Given passage.
········
Preventing Child Abandonment in Madagascar during Cononavirus

Governments around the world are taking different approaches to how to manage child protection, family support, and foster care systems in response to COVID-19. IFCO Board member Lanto Robivelo, Operational Director of Famadagascar outlines the work that he and Famadagascar have been completing in Madagascar.

On Saturday March 21st, the president of Madagascar announced that the country would commence partial lock down, after just three confirmed cases of coronavirus. Apparently, introduced to the island by a tourist carrying the virus who had flown here just to buy one of our herbal remedies. All passenger flights connecting our large island were cancelled, schools were closed, buses stopped and only food shops could stay open until mid-day.  Many were relieved that the president had taken drastic, quick steps to try to contain the spread of the virus, particularly because we do not have the strong health care services that many countries have.  However, this lock down has sadly been a great risk for much of the population.  For most people who earn barely enough money day by day with market stalls or stress sellers, it has literally meant not being able to eat.  In an effort to keep people at home and stop the spread of the virus, rubbish trucks were sent to round up all the homeless people and placed all 1,000 of them in two centres, under lock and key.  Our NGO was asked to help.Up until the Covid 19 crisis, our NGO Famadagascar ( was working with the government to establish a national foster care system here.  We had been able to help the government write national guidelines, and we were planning to assist them in writing a national handbook with the help of our partners, the Martin James Foundation
We were planning to provide the first pilot foster care project in the capital city, a desperately needed service in light of the fact that every orphanage here is now full.  Once the coronavirus came to our shores, we had to pause all these plans and rethink about the immediate needs of children and families here, and how we could assist. Family preservation has always been at the heart of our work with foster care.  Without family preservation, foster care is like putting a plaster on a constantly bleeding wound. 90% of the families we have helped over the last three years admitted that they had considered abandoning their children to orphanages before they were referred to us.  It quickly became clear that many more children were at risk of being abandoned into the already over-crowded orphanages, due to the consequences of poverty, compounded further by the effects of the lockdown.   We decided to press pause on our foster care plans, and turn our attention to concentrating on our family preservation work.
········
Dataset.
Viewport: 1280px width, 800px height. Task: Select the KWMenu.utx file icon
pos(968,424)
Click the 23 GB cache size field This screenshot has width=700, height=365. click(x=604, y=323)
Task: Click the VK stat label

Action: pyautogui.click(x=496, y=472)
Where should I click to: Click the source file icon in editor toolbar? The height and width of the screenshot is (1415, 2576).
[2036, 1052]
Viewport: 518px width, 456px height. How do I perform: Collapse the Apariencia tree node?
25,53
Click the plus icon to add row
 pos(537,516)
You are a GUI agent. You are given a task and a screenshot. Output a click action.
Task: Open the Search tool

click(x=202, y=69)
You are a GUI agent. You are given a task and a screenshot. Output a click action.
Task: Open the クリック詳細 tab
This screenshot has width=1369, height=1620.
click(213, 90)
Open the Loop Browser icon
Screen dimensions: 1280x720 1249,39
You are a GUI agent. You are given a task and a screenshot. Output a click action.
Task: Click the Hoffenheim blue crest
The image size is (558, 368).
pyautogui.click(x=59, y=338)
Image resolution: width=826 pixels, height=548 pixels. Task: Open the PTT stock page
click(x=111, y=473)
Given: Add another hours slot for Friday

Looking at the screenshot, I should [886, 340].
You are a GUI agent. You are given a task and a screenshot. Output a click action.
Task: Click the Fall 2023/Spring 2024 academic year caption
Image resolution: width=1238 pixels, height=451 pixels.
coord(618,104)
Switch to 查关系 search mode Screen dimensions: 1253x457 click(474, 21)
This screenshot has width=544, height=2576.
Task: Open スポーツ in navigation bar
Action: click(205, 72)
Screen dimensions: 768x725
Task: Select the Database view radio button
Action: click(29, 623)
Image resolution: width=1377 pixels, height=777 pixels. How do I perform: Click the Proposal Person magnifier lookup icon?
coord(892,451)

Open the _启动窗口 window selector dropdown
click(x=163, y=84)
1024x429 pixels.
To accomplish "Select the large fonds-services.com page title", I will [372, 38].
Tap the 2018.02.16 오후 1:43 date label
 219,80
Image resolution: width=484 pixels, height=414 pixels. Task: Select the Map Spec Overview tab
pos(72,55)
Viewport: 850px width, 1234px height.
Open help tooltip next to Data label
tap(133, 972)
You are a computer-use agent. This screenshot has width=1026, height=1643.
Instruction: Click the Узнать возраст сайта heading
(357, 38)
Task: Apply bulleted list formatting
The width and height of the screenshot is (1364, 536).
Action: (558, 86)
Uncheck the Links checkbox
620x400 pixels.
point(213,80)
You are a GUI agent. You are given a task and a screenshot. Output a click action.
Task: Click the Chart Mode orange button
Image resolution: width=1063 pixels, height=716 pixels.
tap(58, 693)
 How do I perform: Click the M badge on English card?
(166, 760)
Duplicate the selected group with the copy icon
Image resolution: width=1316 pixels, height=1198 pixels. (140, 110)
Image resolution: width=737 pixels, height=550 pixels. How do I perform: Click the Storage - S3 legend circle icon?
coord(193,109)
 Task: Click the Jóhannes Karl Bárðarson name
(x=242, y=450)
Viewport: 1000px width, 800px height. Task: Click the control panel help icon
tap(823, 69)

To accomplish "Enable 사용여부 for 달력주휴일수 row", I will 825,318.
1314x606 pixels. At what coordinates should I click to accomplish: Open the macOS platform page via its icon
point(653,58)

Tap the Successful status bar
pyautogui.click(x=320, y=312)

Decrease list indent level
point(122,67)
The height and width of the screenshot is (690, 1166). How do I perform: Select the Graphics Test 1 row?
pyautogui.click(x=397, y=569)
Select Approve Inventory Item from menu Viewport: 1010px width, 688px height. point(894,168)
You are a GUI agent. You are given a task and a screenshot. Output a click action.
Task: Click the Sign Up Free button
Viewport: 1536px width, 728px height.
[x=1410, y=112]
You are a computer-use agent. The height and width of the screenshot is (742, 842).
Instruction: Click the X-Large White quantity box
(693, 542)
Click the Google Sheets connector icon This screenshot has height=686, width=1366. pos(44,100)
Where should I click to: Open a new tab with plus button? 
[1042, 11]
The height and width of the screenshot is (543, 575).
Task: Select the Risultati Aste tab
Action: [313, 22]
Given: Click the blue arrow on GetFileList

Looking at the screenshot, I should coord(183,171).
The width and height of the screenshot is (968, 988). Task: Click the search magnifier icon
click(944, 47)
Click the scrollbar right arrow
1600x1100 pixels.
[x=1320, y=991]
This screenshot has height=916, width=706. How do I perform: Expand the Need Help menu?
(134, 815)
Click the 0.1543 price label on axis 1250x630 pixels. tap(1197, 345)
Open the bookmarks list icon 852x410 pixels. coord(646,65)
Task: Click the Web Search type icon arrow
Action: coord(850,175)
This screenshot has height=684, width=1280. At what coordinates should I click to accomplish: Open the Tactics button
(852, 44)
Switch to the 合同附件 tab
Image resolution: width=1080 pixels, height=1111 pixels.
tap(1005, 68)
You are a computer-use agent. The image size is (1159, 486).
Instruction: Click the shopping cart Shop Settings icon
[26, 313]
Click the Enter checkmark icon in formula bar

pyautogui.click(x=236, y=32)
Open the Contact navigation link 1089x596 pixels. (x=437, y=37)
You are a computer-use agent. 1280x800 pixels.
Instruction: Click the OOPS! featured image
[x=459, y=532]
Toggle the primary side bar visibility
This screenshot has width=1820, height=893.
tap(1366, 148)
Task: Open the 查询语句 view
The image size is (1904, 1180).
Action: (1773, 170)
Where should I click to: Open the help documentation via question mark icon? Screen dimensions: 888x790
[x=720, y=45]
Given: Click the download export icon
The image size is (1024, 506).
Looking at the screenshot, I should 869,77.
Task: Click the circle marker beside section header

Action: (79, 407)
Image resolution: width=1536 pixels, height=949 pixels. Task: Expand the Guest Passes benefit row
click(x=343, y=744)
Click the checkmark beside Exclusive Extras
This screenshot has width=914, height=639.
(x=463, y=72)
········
Required actions.
[a] Translate this sentence from the Madagascar article into Spanish: "Family preservation has always been at the heart of our work with foster care."
[b] Quote everything in the Madagascar article from "Governments around the" down to "completing in Madagascar.".
[c] In the Madagascar article, how many homeless people were rounded up and placed in the two centers?

Results by task.
[a] La preservación familiar siempre ha estado en el centro de nuestro trabajo con el acogimiento familiar.

[b]
Governments around the world are taking different approaches to how to manage child protection, family support, and foster care systems in response to COVID-19. IFCO Board member Lanto Robivelo, Operational Director of Famadagascar outlines the work that he and Famadagascar have been completing in Madagascar.

[c] 1,000 people.